Clinton was the first Democratic president to win reelection since Franklin D. Roosevelt.

Clinton was always an excellent student and became the first president to be a Rhodes Scholar. He chose to study international politics while at Oxford University, then he returned to the U.S. to study law at Yale. Clinton’s passion lay not solely with his studies, however. He also excelled as a saxophone player and during his younger years had considered becoming a professional musician.

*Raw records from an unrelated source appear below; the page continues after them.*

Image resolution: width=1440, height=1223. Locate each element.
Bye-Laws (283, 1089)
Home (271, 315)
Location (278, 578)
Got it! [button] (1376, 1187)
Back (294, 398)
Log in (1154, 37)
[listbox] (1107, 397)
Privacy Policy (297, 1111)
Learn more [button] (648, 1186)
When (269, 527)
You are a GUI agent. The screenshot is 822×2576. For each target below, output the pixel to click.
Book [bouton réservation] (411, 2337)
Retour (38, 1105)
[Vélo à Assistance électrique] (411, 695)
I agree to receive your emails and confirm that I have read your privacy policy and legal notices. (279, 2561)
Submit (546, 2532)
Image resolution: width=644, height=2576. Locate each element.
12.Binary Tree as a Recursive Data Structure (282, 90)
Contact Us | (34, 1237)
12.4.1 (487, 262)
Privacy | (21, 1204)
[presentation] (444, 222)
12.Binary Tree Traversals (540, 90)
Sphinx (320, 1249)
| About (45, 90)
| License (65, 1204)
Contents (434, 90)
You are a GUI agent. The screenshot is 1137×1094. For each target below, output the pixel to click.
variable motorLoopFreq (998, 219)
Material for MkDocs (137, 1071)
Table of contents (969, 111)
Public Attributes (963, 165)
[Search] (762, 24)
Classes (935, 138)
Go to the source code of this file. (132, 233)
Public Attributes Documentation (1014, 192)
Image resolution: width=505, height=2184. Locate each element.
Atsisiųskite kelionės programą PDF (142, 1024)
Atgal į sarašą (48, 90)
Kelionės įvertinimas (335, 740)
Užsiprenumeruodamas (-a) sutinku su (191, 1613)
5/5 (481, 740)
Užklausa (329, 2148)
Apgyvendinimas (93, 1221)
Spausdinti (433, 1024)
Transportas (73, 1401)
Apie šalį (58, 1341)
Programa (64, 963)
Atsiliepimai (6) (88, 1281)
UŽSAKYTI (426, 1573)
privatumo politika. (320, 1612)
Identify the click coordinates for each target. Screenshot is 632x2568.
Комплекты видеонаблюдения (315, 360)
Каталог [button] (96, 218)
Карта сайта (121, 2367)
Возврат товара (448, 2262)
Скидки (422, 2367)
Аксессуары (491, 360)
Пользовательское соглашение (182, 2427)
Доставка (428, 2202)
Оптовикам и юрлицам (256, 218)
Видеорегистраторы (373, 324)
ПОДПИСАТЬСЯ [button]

When Clinton was in high school, he was a delegate in the American Legion’s Boys Nation program, which provided the opportunity for him to meet President Kennedy at a White House reception. Shaking the president’s hand was life changing for Clinton and from that moment he decided to dedicate his life to politics.

Learn More

Field Trips for Bill Clinton

The Clinton Center and Birthplace
Hope, Arkansas

Built in 1917 this wood-frame house was William J. Clinton’s first home. After the death of his father three months before his birth in 1946, Clinton lived with his maternal grandparents until his mother’s remarriage in 1950.

William J. Clinton Presidential Center
Little Rock, Arkansas

Housing the most comprehensive digital archive of presidential materials to date, the Clinton Presidential Center site includes the Presidential Library and Museum and the renovated Choctaw Station, built in 1899, home of the Clinton School of Public Service.